▶ _Task instructions_: Retype the records below exactly as they appear, but leave out any pictures.

▶ _Data for processing_:
= Beginning of Section =

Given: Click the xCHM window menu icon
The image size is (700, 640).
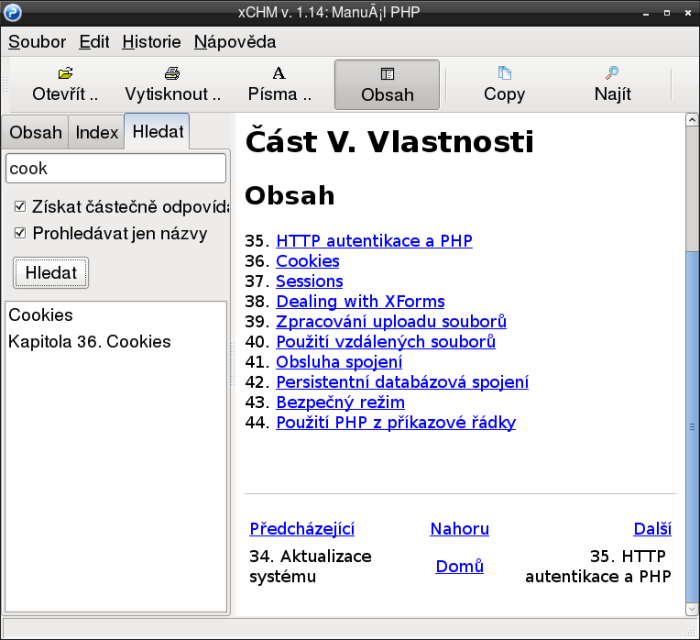Looking at the screenshot, I should pyautogui.click(x=12, y=14).
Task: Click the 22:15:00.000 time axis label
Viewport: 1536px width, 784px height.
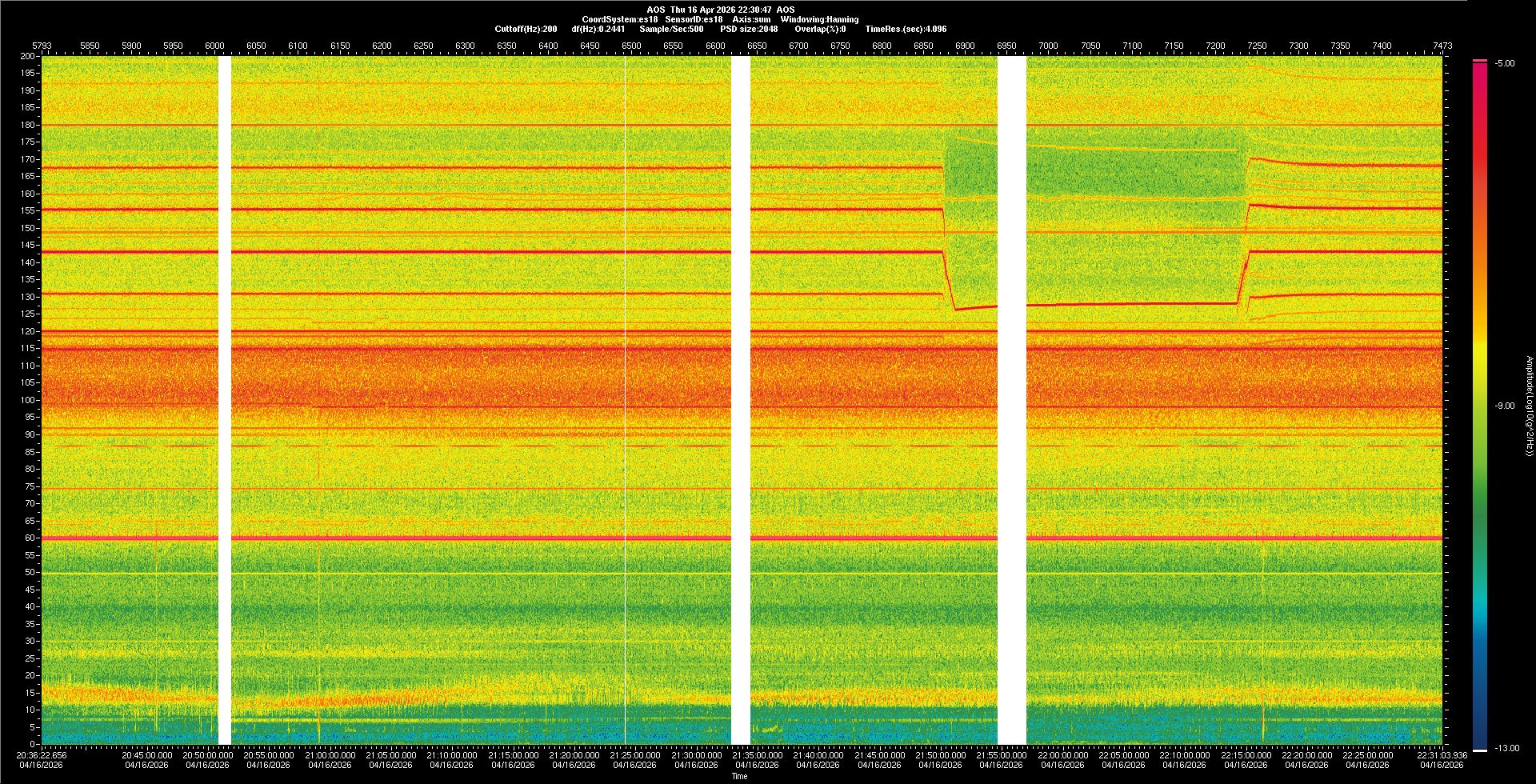Action: [x=1246, y=755]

= End of Section =

▶ _Task answer_:
Given: Click the xCHM window menu icon
The image size is (700, 640).
Looking at the screenshot, I should pyautogui.click(x=12, y=14).
Task: Click the 22:15:00.000 time axis label
Viewport: 1536px width, 784px height.
Action: [x=1246, y=755]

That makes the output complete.